“Not without you.” She tugged on my arm. “Uncle Rama doesn’t even believe in Father Christmas.”
I coughed to cover a snort of laughter. “No?”
Rami winced. “She caught me at a bad moment. Take her if you like. I’m about Christmassed out anyway.”
I could believe that. Rami was an amazing parent, but it wasn’t hard to see that a full-on day with multiple sprogs to take care of was wearing on him.
Mae corralled me into the grotto. She sat on Father Christmas’s knee and rudely yanked on his beard. “Did you buy this from the shop?”
Dear Lord.And there’d been me thinking Rami was tired. The git. He’d known this would happen.
Mae was a nightmare. By the time we left the grotto I was pretty sure Old Man Denny was regretting his life choices and wishing he’d never met my dad. He was certainly wishing he’d never met Mae McCade.
Rami’s grin was rakish and evil. “Have fun?”
I ran a hand through my hair, resisting the urge to give him an uncharacteristic middle finger. “It was…an experience. But you knew it would be, right?”
There was no contrition in his face at all as he nodded. “She’d already told me she was going to ask him specific details about his sleigh and the star coordinates of planet Earth and the North Pole.”
“Did she tell you she was going to pull his beard off and call him Dennis?”
“Erm…”
I grabbed his hand and pulled him close, brushing my lips over his ear. “I’m going to collect too, and it’s not going to be a bag of doughnuts.”
Rami sucked in a breath, but I backed off before he could reply. The images going through my brain weren’t age-appropriate, and I needed to cool off.
Maybe he did too. He didn’t look at me for a while. We bought the kids hot dogs for lunch and ate them in front of the brass band playing Christmas carols. Charlie fell asleep, his head lolled on Rami’s shoulder while Addie leant against his legs. Even Mae was quiet, her cheek pressed against my belly as she watched the band play.

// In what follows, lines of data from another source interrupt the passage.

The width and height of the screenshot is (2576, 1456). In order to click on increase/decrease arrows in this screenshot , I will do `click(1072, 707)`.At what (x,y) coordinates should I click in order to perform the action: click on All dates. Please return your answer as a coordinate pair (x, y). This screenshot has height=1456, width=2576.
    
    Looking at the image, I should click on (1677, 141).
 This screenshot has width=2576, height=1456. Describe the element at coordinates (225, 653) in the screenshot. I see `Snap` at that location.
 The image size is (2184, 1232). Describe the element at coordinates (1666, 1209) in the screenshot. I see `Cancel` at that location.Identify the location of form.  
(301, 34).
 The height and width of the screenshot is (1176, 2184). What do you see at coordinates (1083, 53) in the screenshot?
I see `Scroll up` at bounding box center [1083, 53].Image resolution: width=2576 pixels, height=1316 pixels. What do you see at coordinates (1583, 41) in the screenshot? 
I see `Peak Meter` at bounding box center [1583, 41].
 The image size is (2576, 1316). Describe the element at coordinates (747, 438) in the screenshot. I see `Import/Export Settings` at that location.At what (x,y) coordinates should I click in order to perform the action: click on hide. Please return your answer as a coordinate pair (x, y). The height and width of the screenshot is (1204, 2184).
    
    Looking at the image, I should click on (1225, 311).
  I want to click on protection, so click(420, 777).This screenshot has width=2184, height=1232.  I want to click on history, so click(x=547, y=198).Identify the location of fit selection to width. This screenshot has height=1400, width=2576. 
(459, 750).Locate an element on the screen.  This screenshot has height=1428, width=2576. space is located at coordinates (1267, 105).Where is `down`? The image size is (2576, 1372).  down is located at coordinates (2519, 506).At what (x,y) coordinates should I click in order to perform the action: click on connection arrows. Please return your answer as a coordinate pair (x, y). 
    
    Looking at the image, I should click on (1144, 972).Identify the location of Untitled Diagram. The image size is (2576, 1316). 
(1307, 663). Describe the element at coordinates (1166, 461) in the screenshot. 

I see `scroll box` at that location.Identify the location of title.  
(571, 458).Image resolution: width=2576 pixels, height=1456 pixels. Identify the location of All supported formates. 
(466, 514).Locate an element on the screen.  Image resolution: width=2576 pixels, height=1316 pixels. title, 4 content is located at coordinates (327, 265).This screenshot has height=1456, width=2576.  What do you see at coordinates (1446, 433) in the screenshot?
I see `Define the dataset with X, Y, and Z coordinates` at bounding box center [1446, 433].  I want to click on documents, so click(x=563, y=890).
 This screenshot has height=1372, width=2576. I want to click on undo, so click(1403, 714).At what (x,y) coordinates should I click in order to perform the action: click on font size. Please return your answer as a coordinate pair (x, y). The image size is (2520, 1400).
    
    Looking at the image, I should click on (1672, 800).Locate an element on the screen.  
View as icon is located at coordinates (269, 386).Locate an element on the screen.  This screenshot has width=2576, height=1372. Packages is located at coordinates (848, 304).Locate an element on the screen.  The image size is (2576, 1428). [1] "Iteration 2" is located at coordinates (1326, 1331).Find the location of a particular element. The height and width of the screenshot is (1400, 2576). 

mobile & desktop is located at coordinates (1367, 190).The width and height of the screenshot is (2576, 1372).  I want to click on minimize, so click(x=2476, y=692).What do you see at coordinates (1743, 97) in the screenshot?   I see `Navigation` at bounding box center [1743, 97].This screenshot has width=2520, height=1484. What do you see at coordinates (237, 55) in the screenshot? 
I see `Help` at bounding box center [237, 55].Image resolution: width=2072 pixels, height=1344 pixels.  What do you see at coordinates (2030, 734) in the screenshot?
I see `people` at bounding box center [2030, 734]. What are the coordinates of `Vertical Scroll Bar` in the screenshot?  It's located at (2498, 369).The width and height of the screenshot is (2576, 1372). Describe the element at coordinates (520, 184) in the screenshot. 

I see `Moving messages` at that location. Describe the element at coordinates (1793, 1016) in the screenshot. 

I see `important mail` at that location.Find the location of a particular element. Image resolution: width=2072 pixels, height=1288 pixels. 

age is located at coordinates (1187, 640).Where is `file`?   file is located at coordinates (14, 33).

It was as close to a perfect moment as I’d ever had and I soaked it in until I noticed Mae staring up at me.
Crouching, I held her small hands in mine. “What is it?”
“I don’t want them to go,” she whispered.
“Who?”
“Uncle Rama and Charlie. Mummo keeps telling us not to get too excited because they’re going home after Christmas, but I don’t want them to.”
I stole a glance at Rami, but he wasn’t looking at us. In truth, he seemed half asleep himself, and damn if that wasn’t ten shades of adorable. I felt Mae’s words too deeply to enjoy it, though.
With a sigh, I turned back to her. “I don’t want them to go either.”
Mae nodded. “Because you love Rama.”
“Excuse me?”
“You love Rama,” she repeated. “And Mummo thinks he loves you too. I heard her say it, so why does he still want to go?”
I had no answer to that, save wet eyes and a burning chest, so I smiled instead, and pinched her cheeks until her frown turned upside down. “Rami has to do what’s best for him and Charlie and we’ll love them both forever no matter what that is, won’t we?”
“Of course, dummy. I’m not silly. I don’t think that man in there is Father Christmas,andI know how to make Daddy’s tractor move backwards.”
Well, okay then. I wasn’t cut out for conversations with tiny perceptive humans, but I wasn’t mad about it. How could I be when she’d seen through me so entirely?
I love him.
It should’ve been a revelation, but it wasn’t. How I felt wasn’t new. Rami had been on my mind since the day I’d met him, and the last month or so had cemented what I’d already known—that he was everything for me, if only life would give us a chance.